_Work to be completed_:
Your answer must be an exact copy of the records below, with every picture left out.
[Dataset records]
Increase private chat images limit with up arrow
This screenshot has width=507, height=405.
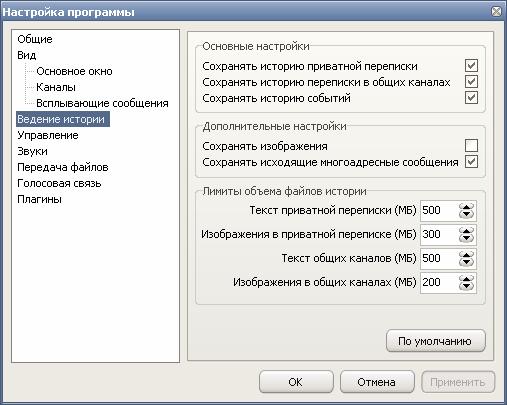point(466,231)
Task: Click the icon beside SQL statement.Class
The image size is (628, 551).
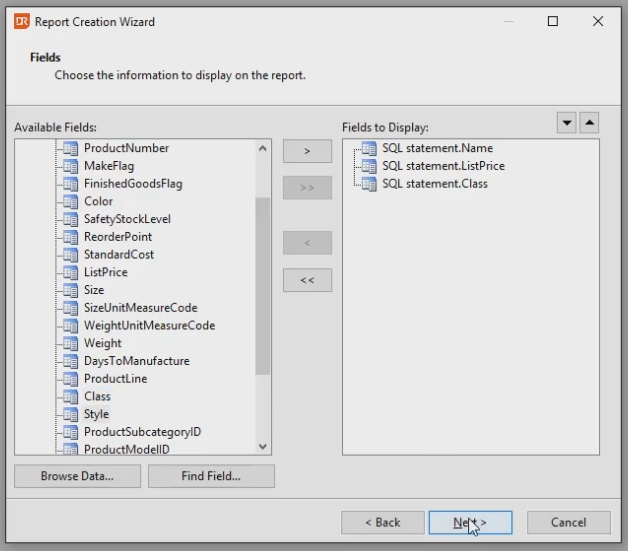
[/Dataset records]
_Response_:
Increase private chat images limit with up arrow
This screenshot has width=507, height=405.
point(466,231)
Task: Click the icon beside SQL statement.Class
The image size is (628, 551).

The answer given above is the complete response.